Task objective – Within the material below, count each line holding the string "computer" and return the total alone.

Records to use –
::::

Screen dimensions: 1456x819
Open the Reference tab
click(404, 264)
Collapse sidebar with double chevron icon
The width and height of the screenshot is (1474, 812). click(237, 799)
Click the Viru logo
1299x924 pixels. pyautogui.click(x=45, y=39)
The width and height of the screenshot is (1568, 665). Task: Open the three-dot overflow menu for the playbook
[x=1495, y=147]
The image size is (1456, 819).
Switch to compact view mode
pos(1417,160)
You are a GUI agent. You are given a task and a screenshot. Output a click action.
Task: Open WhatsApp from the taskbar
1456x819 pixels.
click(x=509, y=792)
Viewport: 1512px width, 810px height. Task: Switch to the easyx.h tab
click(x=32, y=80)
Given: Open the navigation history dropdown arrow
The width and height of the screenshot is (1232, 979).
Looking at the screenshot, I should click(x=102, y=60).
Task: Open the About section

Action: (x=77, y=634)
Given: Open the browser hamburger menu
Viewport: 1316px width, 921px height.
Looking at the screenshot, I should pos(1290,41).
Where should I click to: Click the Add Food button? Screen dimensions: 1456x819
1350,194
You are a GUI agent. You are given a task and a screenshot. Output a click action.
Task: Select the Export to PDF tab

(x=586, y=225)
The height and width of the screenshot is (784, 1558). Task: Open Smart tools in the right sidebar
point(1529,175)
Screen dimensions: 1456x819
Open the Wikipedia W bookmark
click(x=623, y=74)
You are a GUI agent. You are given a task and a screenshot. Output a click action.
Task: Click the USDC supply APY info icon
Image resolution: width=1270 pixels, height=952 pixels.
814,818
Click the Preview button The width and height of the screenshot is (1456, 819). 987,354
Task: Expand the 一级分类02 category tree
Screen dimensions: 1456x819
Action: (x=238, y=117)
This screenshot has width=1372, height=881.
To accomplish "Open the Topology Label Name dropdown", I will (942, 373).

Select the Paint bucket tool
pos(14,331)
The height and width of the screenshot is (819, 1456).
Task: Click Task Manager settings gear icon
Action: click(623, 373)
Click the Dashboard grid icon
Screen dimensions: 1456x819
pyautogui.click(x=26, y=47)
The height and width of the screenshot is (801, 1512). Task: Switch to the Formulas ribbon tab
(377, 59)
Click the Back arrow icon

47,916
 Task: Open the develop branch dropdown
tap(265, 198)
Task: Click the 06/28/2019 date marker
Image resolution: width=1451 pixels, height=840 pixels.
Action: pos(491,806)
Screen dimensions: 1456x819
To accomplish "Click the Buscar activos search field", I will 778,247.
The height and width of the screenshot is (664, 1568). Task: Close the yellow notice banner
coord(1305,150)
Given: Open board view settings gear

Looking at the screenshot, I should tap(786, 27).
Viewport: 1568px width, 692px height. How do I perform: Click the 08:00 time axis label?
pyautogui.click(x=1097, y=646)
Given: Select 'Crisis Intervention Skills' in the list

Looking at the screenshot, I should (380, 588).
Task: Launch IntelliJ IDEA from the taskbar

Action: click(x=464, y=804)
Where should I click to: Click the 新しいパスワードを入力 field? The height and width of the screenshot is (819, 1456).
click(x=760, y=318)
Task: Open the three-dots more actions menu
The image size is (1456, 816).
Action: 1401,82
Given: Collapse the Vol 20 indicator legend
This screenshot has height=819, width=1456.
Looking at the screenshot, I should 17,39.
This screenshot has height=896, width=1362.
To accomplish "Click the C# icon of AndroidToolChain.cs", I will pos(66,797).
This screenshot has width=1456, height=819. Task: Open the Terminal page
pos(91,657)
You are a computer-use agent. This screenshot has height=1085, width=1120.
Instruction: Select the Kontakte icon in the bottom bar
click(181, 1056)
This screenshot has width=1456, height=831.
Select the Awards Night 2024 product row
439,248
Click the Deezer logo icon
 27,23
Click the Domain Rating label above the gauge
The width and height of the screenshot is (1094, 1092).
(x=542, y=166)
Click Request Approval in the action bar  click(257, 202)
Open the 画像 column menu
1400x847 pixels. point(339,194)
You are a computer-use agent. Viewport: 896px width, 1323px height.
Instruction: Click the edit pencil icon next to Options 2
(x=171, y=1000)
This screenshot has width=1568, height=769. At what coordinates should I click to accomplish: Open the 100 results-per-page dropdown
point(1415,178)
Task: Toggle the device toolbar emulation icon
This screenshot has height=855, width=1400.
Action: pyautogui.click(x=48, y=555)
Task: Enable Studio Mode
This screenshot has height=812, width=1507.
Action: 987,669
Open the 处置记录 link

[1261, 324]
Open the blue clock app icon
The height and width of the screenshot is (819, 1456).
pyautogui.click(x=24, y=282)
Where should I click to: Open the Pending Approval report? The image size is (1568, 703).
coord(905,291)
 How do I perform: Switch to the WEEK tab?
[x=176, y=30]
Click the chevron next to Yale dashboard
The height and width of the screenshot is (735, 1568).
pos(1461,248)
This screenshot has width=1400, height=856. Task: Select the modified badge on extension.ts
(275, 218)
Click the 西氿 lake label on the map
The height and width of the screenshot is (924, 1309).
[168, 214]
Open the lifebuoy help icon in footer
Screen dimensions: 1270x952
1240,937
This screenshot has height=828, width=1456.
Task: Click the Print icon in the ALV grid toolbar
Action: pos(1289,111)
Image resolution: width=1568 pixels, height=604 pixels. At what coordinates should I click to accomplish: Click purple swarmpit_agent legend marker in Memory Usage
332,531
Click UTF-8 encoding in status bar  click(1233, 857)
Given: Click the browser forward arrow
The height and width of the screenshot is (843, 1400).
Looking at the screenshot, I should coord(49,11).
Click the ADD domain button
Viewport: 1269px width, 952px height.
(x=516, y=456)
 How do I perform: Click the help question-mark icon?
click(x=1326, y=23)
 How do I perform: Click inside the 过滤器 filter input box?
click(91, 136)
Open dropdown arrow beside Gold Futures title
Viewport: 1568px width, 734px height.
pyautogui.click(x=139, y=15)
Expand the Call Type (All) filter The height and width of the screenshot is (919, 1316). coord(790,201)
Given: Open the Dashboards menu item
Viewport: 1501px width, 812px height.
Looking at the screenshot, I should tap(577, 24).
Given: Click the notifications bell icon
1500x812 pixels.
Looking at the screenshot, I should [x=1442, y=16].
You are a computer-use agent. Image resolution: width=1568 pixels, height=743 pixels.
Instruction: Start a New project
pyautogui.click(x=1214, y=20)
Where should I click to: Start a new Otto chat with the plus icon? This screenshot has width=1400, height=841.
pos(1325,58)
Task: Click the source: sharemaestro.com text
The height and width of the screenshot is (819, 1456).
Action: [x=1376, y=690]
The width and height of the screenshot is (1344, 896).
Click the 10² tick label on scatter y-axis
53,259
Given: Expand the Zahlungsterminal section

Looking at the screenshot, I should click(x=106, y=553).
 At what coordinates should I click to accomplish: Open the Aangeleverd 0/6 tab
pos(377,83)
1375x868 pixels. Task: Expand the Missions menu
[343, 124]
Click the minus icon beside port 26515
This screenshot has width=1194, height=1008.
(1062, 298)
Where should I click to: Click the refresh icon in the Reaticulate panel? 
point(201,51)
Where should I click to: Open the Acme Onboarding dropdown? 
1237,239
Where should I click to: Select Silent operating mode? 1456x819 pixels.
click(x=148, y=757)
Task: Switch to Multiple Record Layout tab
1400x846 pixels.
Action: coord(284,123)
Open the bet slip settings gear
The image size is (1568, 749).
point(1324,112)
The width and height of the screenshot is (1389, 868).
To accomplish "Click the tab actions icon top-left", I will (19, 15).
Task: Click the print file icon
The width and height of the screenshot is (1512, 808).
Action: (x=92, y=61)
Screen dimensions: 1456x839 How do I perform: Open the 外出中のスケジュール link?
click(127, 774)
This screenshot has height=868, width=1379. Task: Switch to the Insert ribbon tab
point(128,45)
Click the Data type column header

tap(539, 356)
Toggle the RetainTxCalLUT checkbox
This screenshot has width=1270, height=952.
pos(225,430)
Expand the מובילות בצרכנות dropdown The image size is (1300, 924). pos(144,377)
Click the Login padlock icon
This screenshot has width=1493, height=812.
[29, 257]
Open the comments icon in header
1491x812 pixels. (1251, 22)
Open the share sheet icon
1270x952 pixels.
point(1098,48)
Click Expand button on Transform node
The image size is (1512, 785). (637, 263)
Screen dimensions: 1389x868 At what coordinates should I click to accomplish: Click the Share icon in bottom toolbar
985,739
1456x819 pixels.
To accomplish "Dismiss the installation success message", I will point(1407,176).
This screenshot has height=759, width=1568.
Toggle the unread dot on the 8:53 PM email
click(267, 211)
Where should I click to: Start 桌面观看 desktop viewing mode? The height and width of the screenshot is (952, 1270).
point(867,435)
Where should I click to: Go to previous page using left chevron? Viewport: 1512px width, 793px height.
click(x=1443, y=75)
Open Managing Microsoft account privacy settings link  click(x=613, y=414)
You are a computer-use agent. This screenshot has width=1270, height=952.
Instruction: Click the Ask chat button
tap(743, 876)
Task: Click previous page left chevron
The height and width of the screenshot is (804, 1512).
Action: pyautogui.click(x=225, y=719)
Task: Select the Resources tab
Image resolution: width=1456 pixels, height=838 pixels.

::::

Answer – 4